■ **Texte à lire**
········

La riposte de Silvia Avallone pour Marina Bellezza aux Explorateurs

Marina Bellezza fait partie des romans préférés des Explorateurs parmi les livres de la rentrée littéraire d’automne 2014. Son auteur, Silvia Avallone, est une poétesse italienne âgée de 30 ans tout rond, qui a publié trois romans. C’est son premier texte traduit en France, une pépite dénichée par la maison d’édition Liana Levi.

Arrivé huitième du palmarès des dix romans de la rentrée de lecteurs.com, il a suscité de nombreuses questions de la part de ses lecteurs. Silvia Avallone répond aux questions de nos explorateurs avec autant de finesse que de générosité, avec l’aide précieuse de l’indispensable Françoise Brun qui est également la traductrice de son livre.
 


 

 


Comment l'idée du personnage de Marina vous est-elle venue ?

Marina couvait en moi depuis longtemps. Je peux dire que je l’ai rêvée, désirée, invoquée pendant des mois, sinon des années. Comme si elle existait déjà quelque part, et que je devais seulement la convaincre de se laisser entrevoir par moi. Ce n’était pas facile ! Parce qu’aujourd’hui encore, à mes yeux, son mystère reste intact et échappe à toute définition. Je voulais avoir moi aussi un personnage féminin rebelle, courageux et fragile, qui contienne en lui-même, dans sa nature, les contradictions de mon époque et de mon pays. Bref, je voulais ma petite Emma Bovary à moi, provinciale et audacieuse ! Qui a grandi à l'ombre du grand rêve selon lequel la télévision peut vous arracher à votre village, et vous faire exister vraiment, vous rendre visible, face à des milliers de téléspectateurs. Je voulais avoir une héroïne blessée, insupportable, déterminée de la rédemption sociale à la seconde décennie du XXIe siècle.

Je peux dire que raconter son histoire a été une expérience très forte, et qui m’a changé. Pendant les 500 pages du roman, c’est elle qui était aux commandes, pas moi. Elle a souvent transformé la trame que j’avais en tête, elle m’a étonnée et surprise à chaque chapitre . Entre nous deux c'était la guerre, et l'amour aussi. Je sais que des lecteurs ont pu carrément la détester : elle est l’enfant parfait de l’Italie de ces dernières vingt années, un miroir dans lequel il n’est agréable pour personne de se reconnaître : elle est vulgaire, inculte, individualiste et arriviste. Elle a une beauté diabolique qu’elle vous jette au visage, elle seule existe, et tous doivent l’applaudir. Mais en réalité elle n’est pas que cela, elle n’est pas seulement une tentative désespérée de se faire aimer du public après avoir été abandonnée par sa famille.

········

■ **Données fournies**
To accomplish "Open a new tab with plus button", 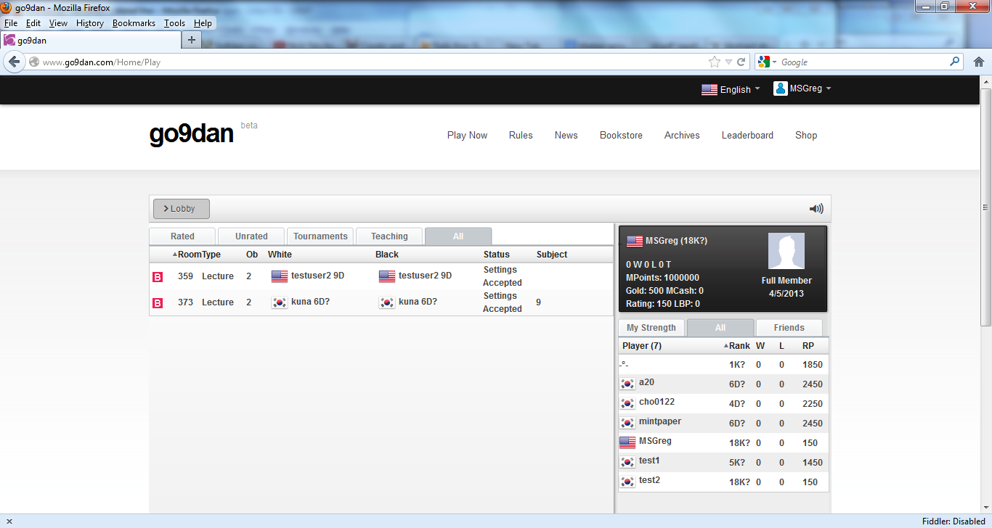I will point(192,40).
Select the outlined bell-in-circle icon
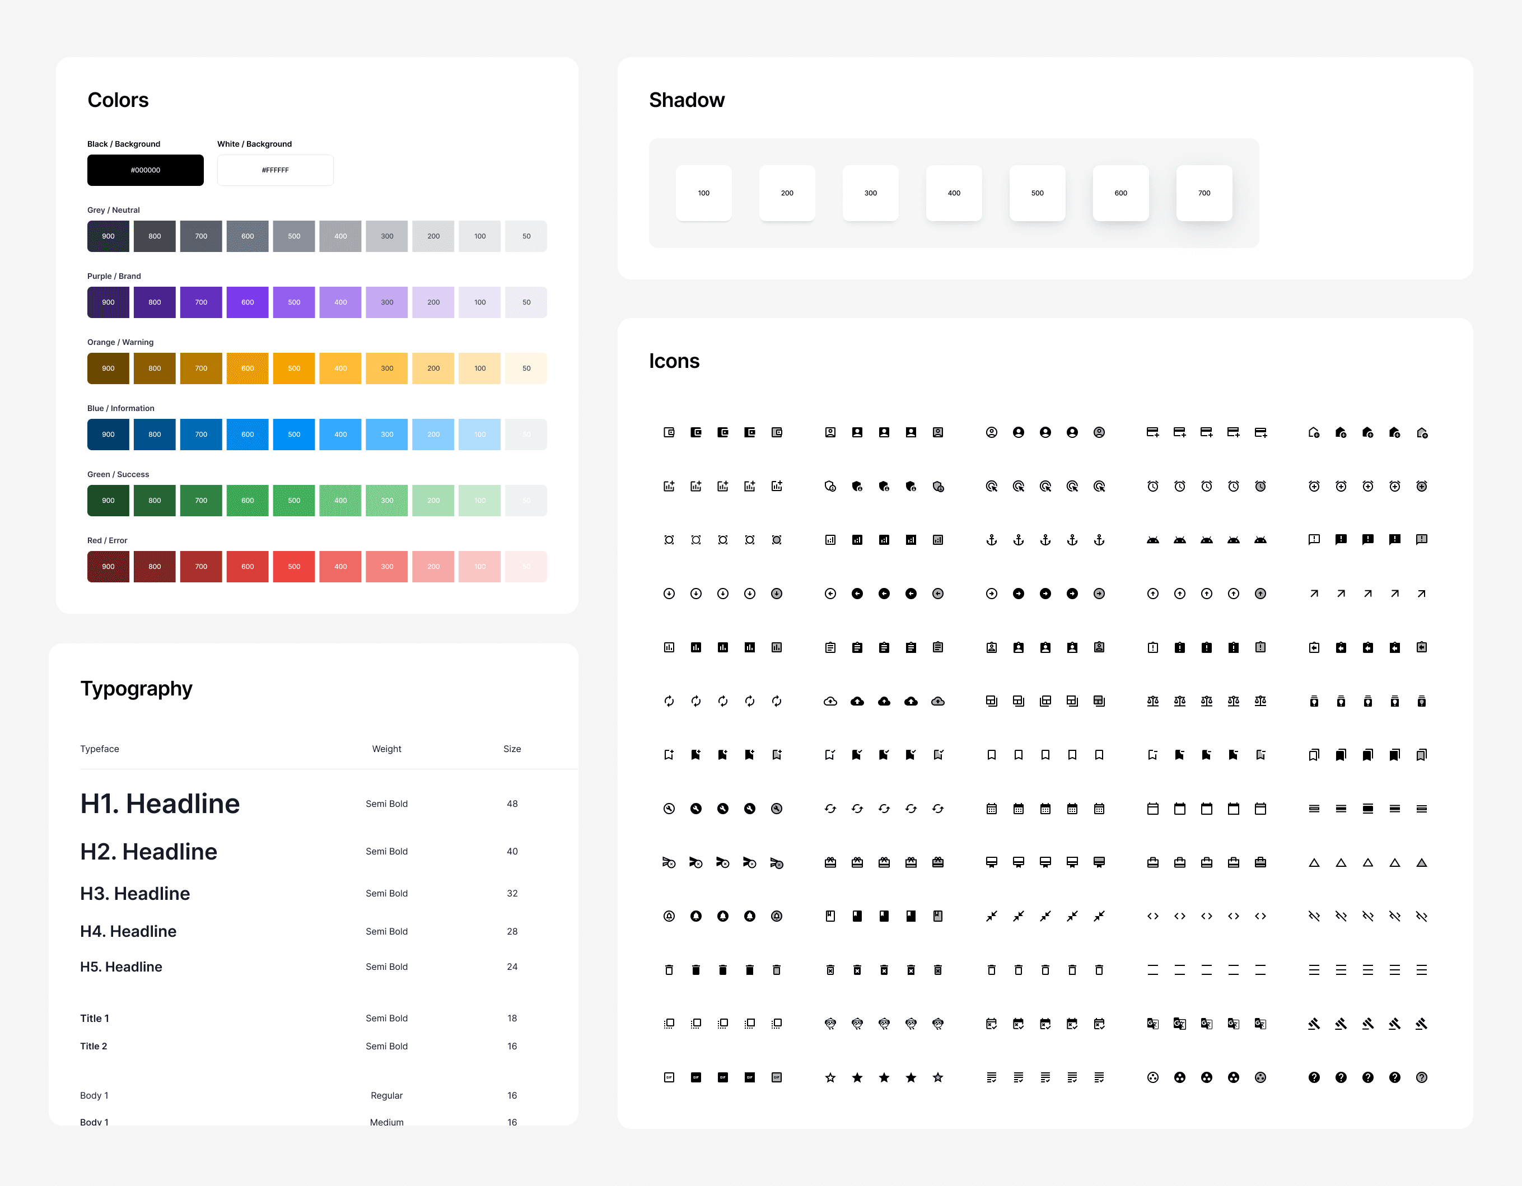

········

■ **Consigne**
Reproduisez sans rien changer le passage de l'entretien avec Silvia Avallone qui commence par « Marina Bellezza fait partie » et se termine par « est-elle venue ? ».

■ **Résultat**
Marina Bellezza fait partie des romans préférés des Explorateurs parmi les livres de la rentrée littéraire d’automne 2014. Son auteur, Silvia Avallone, est une poétesse italienne âgée de 30 ans tout rond, qui a publié trois romans. C’est son premier texte traduit en France, une pépite dénichée par la maison d’édition Liana Levi.

Arrivé huitième du palmarès des dix romans de la rentrée de lecteurs.com, il a suscité de nombreuses questions de la part de ses lecteurs. Silvia Avallone répond aux questions de nos explorateurs avec autant de finesse que de générosité, avec l’aide précieuse de l’indispensable Françoise Brun qui est également la traductrice de son livre.
 


 

 


Comment l'idée du personnage de Marina vous est-elle venue ?